Il Presidente internazionale di Medici Senza Frontiere, Morten Rostrup, ha annunciato oggi a Mosca che l'assenza di contatti con i rapitori di Arjan Erkel, sei mesi dopo il suo sequestro, conducono Medici Senza Frontiere (MSF) a ritenere che la non soluzione di questo caso possa avere una valenza politica. Malgrado gli sforzi delle autorità inquirenti della Russia e del Daghestan durante questi sei mesi, Arjan continua a risultare disperso e MSF non sa se sia ancora vivo.

Arjan Erkel, capo-missione di MSF nel Caucaso del Nord, è stato rapito da tre uomini armati e non identificati lo scorso 12 agosto a Makhachkala, capitale della Repubblica federale russa del Daghestan.

MSF chiede al Presidente Putin e al Primo ministro daghestano, Magomedov, di non considerare il caso di Arjan come una semplice questione di criminalità.

"Il governo russo e quello daghestano devono farsi carico delle loro rispettive responsabilità per risolvere questo caso: ciò significa affrontarlo con il massimo impegno. Le autorità russe hanno recentemente dimostrato di essere in grado di risolvere positivamente casi simili" afferma Morten Rostrup, Presidente internazionale di MSF.

Le indagini condotte in Daghestan, sotto la supervisione delle autorità federali, non hanno ottenuto risultati significativi sul caso di Arjan. Il Procuratore generale della Federazione russa, il Procuratore della Repubblica del Daghestan e i servizi di sicurezza non hanno mai fornito a MSF nessuna informazione su chi abbia rapito Arjan e quali siano stati i motivi di questo gesto.

Oggi, esattamente sei mesi dopo il rapimento di Arjan, MSF lancia una petizione telematica per inviare un messaggio al Presidente Putin e al Primo ministro del Daghestan, Magomedov.

In seguito al rapimento di Arajan, lo scorso 12 agosto, sono state sospese le attività di MSF in Daghestan e in Cecenia.
In Cecenia, tuttavia, MSF continua a fornire un'assistenza diretta per eventuali situazioni di emergenza (cooperazione con unità chirurgiche e ostetriche).
MSF continua ad assistere i rifugiati ceceni in Inguscezia.

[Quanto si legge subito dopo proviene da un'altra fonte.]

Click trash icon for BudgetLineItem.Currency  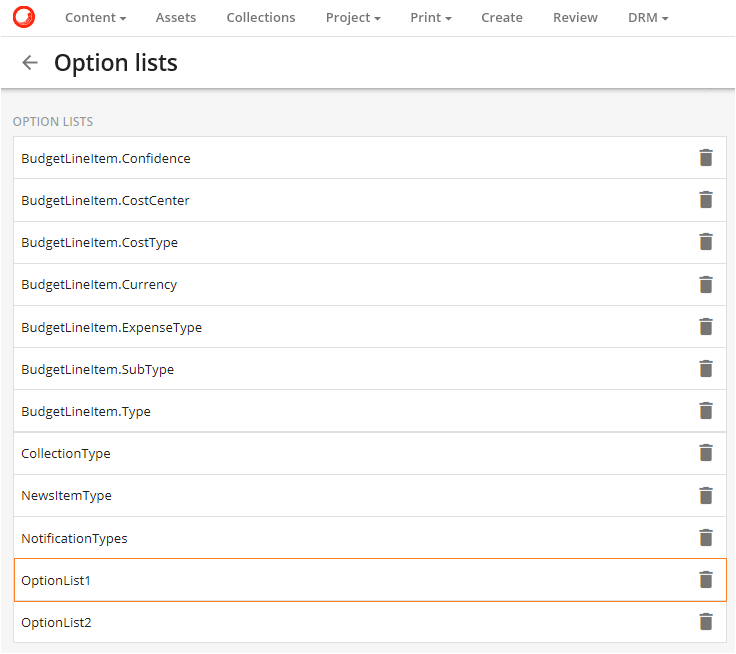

Breve biografia di Arjan Erkel
Peter-Arjan Erkel, 32 anni, è nato in Olanda. Dall'aprile 2002 lavorava come capo missione di MSF a Makhachkala, capitale della Repubblica russa del Daghestan.
Arjan, laureato all'università di Nijmegen con una tesi in antropologia culturale, ha iniziato a lavorare con MSF nel 1994 come logista in Uganda. Successivamente ha lavorato come coordinatore delle operazioni di MSF in Tajikistan e come coordinatore di progetto in Uzbekistan, Russia e Sierra Leone.